> **What the exercise asks**
Print word for word the first line of the records below and every following line through the one containing "Click 'Trusted by"; print nothing else.

(Beginning of Given data)

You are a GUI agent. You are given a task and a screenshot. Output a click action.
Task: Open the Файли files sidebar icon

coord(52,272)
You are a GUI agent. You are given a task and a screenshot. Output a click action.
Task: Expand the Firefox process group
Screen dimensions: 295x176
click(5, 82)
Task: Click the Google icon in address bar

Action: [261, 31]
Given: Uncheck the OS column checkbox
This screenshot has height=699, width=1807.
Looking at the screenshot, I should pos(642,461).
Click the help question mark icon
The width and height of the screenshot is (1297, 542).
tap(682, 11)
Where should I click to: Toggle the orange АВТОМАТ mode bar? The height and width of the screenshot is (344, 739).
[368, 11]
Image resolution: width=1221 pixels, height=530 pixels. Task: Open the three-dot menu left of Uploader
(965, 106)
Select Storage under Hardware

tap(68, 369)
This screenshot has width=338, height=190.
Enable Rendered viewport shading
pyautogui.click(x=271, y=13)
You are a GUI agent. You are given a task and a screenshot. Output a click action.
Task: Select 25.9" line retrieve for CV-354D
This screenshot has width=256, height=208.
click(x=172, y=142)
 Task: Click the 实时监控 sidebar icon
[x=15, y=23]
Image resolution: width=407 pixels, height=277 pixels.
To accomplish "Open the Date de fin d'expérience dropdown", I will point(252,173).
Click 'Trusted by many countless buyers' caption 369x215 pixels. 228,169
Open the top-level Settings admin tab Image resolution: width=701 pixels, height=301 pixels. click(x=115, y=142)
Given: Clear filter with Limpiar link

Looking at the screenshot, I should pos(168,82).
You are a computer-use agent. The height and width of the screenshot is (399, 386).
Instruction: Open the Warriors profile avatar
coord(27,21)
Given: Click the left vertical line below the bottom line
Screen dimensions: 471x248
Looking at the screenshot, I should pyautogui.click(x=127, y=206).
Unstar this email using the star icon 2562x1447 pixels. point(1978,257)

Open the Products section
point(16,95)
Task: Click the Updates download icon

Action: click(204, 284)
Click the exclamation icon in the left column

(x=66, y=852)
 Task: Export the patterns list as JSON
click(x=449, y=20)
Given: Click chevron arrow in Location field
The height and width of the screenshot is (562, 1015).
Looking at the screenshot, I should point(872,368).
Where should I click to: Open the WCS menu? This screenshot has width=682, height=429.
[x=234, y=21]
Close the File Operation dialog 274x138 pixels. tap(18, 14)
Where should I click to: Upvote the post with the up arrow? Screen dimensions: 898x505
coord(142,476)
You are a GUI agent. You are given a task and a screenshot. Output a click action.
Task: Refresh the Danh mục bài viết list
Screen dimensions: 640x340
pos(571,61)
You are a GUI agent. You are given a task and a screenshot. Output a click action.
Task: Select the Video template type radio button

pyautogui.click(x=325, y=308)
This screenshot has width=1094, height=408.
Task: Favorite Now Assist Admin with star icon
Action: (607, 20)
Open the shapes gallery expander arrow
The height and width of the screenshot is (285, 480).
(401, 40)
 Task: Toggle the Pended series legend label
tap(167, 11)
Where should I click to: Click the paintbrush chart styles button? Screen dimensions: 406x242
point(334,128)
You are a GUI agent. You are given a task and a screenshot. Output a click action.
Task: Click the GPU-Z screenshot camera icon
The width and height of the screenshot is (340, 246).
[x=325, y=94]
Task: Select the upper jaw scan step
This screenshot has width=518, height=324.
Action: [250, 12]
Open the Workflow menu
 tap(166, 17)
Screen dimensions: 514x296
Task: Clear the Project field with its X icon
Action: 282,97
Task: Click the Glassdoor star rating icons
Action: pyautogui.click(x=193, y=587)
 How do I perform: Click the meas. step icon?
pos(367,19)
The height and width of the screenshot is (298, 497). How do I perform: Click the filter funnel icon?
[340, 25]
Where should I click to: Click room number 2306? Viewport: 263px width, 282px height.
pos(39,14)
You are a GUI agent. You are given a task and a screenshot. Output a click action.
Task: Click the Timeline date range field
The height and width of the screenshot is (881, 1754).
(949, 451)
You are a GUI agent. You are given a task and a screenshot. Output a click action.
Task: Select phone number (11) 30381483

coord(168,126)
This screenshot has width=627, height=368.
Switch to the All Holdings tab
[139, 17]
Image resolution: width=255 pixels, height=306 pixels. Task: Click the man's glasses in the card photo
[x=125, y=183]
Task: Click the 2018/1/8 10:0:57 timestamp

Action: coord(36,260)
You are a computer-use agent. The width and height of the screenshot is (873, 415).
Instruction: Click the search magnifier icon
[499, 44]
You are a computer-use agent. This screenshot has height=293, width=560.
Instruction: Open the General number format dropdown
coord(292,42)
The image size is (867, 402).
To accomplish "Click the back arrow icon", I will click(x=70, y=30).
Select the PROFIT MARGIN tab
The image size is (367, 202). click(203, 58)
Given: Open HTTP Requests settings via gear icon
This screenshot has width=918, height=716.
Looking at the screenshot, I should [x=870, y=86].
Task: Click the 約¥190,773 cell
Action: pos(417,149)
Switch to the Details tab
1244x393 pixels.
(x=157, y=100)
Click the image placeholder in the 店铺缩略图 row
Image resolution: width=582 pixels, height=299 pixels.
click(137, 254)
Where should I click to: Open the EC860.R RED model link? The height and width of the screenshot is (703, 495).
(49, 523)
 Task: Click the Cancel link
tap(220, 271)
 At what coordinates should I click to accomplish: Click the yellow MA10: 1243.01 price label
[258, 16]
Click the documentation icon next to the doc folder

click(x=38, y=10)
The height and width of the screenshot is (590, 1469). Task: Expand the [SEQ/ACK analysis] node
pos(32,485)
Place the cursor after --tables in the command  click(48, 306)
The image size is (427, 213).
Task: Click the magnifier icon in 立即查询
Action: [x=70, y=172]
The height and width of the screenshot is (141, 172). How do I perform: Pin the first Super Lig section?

(End of Given data)

> **Task result**
You are a GUI agent. You are given a task and a screenshot. Output a click action.
Task: Open the Файли files sidebar icon

coord(52,272)
You are a GUI agent. You are given a task and a screenshot. Output a click action.
Task: Expand the Firefox process group
Screen dimensions: 295x176
click(5, 82)
Task: Click the Google icon in address bar

Action: [261, 31]
Given: Uncheck the OS column checkbox
This screenshot has height=699, width=1807.
Looking at the screenshot, I should pos(642,461).
Click the help question mark icon
The width and height of the screenshot is (1297, 542).
tap(682, 11)
Where should I click to: Toggle the orange АВТОМАТ mode bar? The height and width of the screenshot is (344, 739).
[368, 11]
Image resolution: width=1221 pixels, height=530 pixels. Task: Open the three-dot menu left of Uploader
(965, 106)
Select Storage under Hardware

tap(68, 369)
This screenshot has width=338, height=190.
Enable Rendered viewport shading
pyautogui.click(x=271, y=13)
You are a GUI agent. You are given a task and a screenshot. Output a click action.
Task: Select 25.9" line retrieve for CV-354D
This screenshot has width=256, height=208.
click(x=172, y=142)
 Task: Click the 实时监控 sidebar icon
[x=15, y=23]
Image resolution: width=407 pixels, height=277 pixels.
To accomplish "Open the Date de fin d'expérience dropdown", I will point(252,173).
Click 'Trusted by many countless buyers' caption 369x215 pixels. 228,169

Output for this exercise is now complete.